** START OF INFORMATION PROVIDED **

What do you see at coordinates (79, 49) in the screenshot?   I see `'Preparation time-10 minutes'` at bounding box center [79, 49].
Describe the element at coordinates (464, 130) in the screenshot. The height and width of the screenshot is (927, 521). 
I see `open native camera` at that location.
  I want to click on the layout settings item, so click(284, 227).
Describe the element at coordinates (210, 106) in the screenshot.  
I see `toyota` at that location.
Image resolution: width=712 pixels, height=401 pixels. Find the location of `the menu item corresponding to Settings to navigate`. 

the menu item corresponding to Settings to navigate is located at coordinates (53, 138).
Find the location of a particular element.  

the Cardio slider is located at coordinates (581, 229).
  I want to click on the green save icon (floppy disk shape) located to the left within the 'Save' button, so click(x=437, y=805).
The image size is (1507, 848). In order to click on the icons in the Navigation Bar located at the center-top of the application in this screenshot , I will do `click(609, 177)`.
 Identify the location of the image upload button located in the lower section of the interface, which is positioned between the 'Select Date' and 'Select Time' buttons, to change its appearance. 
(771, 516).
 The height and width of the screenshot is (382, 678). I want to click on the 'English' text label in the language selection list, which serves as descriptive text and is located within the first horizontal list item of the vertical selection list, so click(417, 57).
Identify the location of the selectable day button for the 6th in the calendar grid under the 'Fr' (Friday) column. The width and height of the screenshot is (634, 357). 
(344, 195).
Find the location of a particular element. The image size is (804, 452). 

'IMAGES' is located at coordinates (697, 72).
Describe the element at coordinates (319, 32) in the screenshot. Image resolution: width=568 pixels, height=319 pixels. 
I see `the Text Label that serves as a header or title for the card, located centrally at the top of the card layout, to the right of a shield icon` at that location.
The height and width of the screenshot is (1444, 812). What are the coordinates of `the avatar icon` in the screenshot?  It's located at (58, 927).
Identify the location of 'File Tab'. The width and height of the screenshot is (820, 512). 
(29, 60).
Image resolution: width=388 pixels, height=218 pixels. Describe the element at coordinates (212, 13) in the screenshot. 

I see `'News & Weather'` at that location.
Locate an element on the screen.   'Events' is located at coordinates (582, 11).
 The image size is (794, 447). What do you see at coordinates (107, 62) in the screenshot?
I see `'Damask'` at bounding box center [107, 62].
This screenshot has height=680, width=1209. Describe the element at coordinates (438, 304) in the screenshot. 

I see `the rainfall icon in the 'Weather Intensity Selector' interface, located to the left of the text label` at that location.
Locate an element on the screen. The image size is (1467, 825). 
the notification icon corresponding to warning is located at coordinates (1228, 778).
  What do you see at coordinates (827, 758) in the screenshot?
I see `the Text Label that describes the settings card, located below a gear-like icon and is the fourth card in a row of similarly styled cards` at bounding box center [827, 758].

** END OF INFORMATION PROVIDED **

▸ WHAT TO PRODUCE
Copy the entries word for word, starting at the line containing "I want to click on the green" and stopping after the line containing "The height and width of the screenshot is (382, 678).".

▸ SOLUTION TO THIS EXERCISE
  I want to click on the green save icon (floppy disk shape) located to the left within the 'Save' button, so click(x=437, y=805).
The image size is (1507, 848). In order to click on the icons in the Navigation Bar located at the center-top of the application in this screenshot , I will do `click(609, 177)`.
 Identify the location of the image upload button located in the lower section of the interface, which is positioned between the 'Select Date' and 'Select Time' buttons, to change its appearance. 
(771, 516).
 The height and width of the screenshot is (382, 678). I want to click on the 'English' text label in the language selection list, which serves as descriptive text and is located within the first horizontal list item of the vertical selection list, so click(417, 57).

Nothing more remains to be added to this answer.